Before trying this sample, follow the Python setup instructions in the Vision API Quickstart Using Client Libraries . For more information, see the Vision API Python API reference documentation .

def detect_document(path):
    """Detects document features in an image."""
    from google.cloud import vision
    client = vision.ImageAnnotatorClient()

    with io.open(path, 'rb') as image_file:
        content = image_file.read()

    image = vision.types.Image(content=content)

    response = client.document_text_detection(image=image)

    for page in response.full_text_annotation.pages:
        for block in page.blocks:
            print('\nBlock confidence: {}\n'.format(block.confidence))

            for paragraph in block.paragraphs:
                print('Paragraph confidence: {}'.format(
                    paragraph.confidence))

                for word in paragraph.words:
                    word_text = ''.join([
                        symbol.text for symbol in word.symbols
                    ])
                    print('Word text: {} (confidence: {})'.format(
                        word_text, word.confidence))

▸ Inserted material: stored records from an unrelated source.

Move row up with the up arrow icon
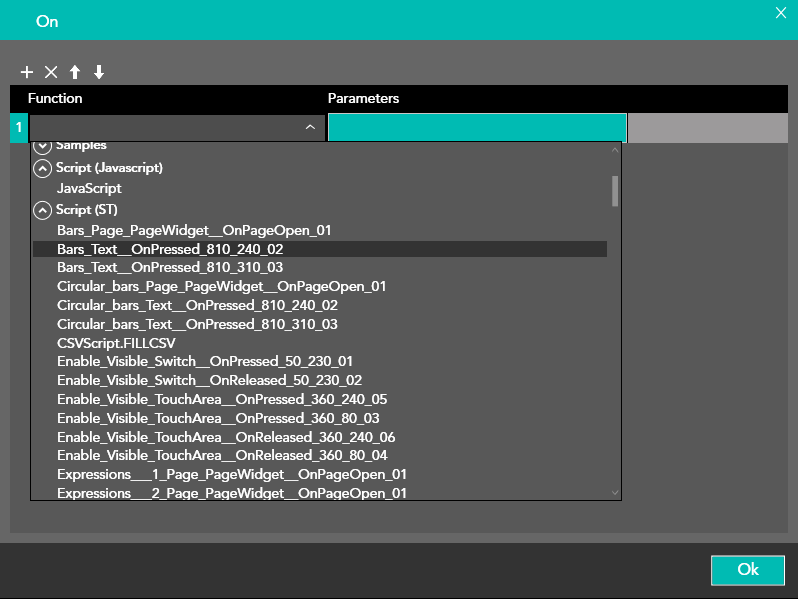798x599 pixels. (75, 72)
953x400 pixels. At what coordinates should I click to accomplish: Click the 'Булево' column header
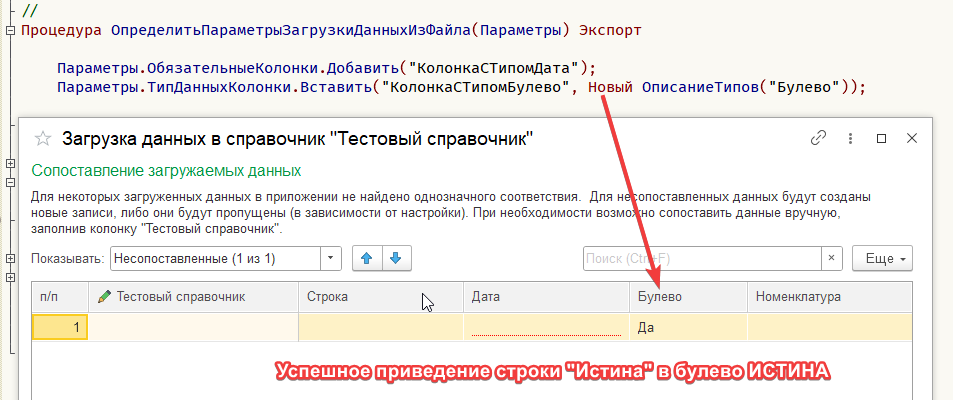[688, 297]
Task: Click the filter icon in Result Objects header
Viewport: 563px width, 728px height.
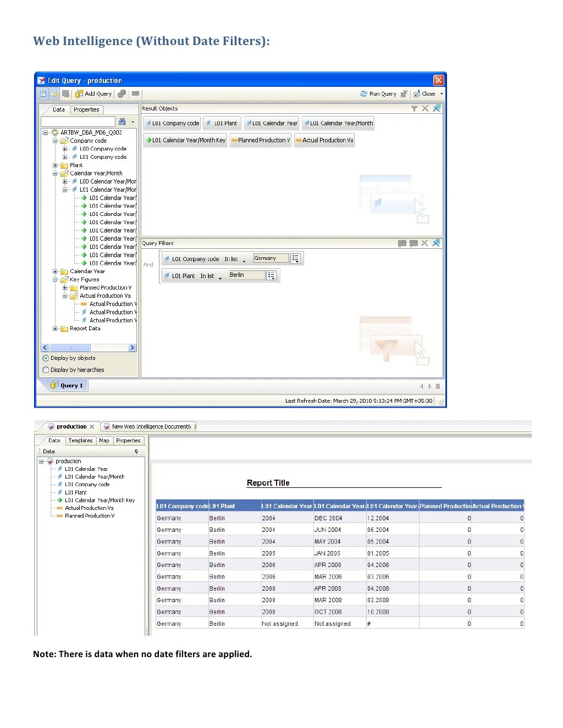Action: click(415, 108)
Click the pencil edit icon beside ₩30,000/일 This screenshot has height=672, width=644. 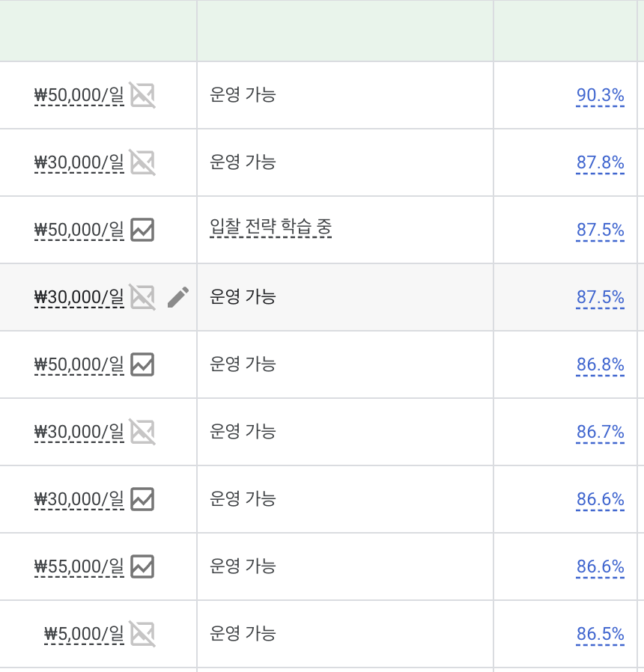(178, 297)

                    for symbol in word.symbols:
                        print('\tSymbol: {} (confidence: {})'.format(
                            symbol.text, symbol.confidence))

Ruby

Before trying this sample, follow the Ruby setup instructions in the Vision API Quickstart Using Client Libraries . For more information, see the Vision API Ruby API reference documentation .

# image_path = "Path to local image file, eg. './image.png'"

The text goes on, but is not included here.